■ Extracted data

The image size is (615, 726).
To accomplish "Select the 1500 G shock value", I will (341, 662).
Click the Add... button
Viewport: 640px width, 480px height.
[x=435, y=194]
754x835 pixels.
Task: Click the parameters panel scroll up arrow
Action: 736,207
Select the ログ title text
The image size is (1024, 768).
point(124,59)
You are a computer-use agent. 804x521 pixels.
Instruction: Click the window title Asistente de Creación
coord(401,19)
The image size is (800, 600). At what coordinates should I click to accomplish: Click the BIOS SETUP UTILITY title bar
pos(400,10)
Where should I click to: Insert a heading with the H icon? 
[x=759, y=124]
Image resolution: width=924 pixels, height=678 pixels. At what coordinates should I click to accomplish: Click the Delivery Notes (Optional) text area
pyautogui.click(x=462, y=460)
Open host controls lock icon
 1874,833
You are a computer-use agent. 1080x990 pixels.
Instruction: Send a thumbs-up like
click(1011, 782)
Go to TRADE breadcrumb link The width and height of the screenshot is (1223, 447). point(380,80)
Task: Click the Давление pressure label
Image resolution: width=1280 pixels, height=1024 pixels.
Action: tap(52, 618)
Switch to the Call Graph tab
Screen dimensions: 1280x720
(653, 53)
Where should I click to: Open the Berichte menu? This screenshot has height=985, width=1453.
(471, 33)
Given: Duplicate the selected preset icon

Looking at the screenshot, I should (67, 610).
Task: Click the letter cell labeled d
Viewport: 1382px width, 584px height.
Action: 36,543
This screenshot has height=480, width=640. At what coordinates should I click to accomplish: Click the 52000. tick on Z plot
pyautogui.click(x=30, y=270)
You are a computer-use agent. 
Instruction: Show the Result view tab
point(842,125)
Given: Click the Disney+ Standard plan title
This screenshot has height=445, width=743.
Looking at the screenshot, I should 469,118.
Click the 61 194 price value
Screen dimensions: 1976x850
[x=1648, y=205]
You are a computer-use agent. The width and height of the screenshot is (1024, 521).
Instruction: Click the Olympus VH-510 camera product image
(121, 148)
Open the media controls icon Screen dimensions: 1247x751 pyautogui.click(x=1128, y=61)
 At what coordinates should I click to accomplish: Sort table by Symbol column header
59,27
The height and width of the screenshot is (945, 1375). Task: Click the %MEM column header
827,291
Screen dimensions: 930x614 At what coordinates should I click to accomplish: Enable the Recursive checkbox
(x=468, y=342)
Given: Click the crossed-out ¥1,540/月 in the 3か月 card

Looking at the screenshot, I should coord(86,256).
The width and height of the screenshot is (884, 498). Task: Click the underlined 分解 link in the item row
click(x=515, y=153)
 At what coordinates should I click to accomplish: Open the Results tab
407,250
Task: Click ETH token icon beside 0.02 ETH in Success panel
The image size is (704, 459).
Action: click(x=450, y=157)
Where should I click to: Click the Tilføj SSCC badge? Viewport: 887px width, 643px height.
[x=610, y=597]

■ About this task
Based on the listing, determine the number of lines that include the string "agent", and give that number without further text.

■ Response to the exercise
4